CNJ acaba com aposentadoria compulsória; STJ: Lei filtra ações

CNJ aprovou nesta terça-feira 04/08 novas regras para punir magistrados que cometerem infrações graves.
Aposentadoria compulsória
CNJ muda punição máxima para juízes e acaba com aposentadoria compulsória

O CNJ aprovou nesta terça-feira 04/08 novas regras para punir magistrados que cometerem infrações graves.

O que mudou:

01 - Fim da aposentadoria compulsória como punição máxima. Ela foi substituída por "disponibilidade com proposta de perda do cargo".

02 - Novo fluxo: Em casos graves, o juiz é afastado imediatamente e entra em disponibilidade recebendo salário proporcional ao tempo de contribuição.

O caso passa por:

Processo Administrativo Disciplinar →

Reexame obrigatório pelo CNJ →

Ação da AGU no STF, que decide se haverá perda definitiva do cargo.

03 - Reexame obrigatório: Sempre que um tribunal aplicar a penalidade, o CNJ precisa revisar antes de ir ao STF.

04 - Prazo limite: Se o juiz ficar em disponibilidade por mais de 5 anos sem retorno, o tribunal deve avaliar se há incompatibilidade permanente e propor a perda do cargo.

Quando se aplica:

Negligência grave, conduta incompatível com a função, receber vantagens indevidas, atividade político-partidária, incapacidade de trabalho, entre outros casos de "interesse público".

Outros pontos:

As outras punições continuam: advertência, censura, remoção compulsória, disponibilidade e demissão para juízes não vitalícios.

A regra não é retroativa. Vale só para PADs novos ou já em andamento.

O MP será comunicado sempre que houver pena de disponibilidade.

Motivo da mudança:

Adequar a Resolução CNJ 135/2011 ao entendimento do STF de que só decisão judicial pode tirar definitivamente o cargo de um juiz vitalício.

A resolução entra em vigor na data da publicação.

Nova lei cria filtros para recursos e deve reduzir ações no STJ

STJ

Recursos ao Superior Tribunal de Justiça (STJ) passarão a depender da demonstração de relevância econômica, política, social ou jurídica que ultrapasse os interesses das partes envolvidas. A medida regulamenta um mecanismo previsto na Constituição e busca reduzir o volume de processos que chegam à Corte. A lei com a regulamentação foi sancionada nesta terça-feira (4).

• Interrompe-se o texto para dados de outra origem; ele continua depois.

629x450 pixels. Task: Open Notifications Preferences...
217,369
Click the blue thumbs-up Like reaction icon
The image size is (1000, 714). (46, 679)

A Constituição já considera relevantes os recursos relacionados a ações penais, ações de improbidade administrativa, causas com valor superior a 500 salários mínimos, casos que possam resultar em inelegibilidade e decisões que contrariem a jurisprudência dominante do STJ. Com a nova lei, novos critérios são incluídos no rol.

O projeto de lei teve tramitação concluída no Congresso no dia 17 de julho, após aprovação no Senado, Casa de origem, e na Câmara.

“Espero que essa inovação possa trazer ao povo brasileiro, que precisa do bom funcionamento do STJ, mais agilidade nas coisas. Hoje, o povo pode ter esperança de que as coisas podem andar mais rápido na Justiça brasileira”, disse o presidente após a assinatura.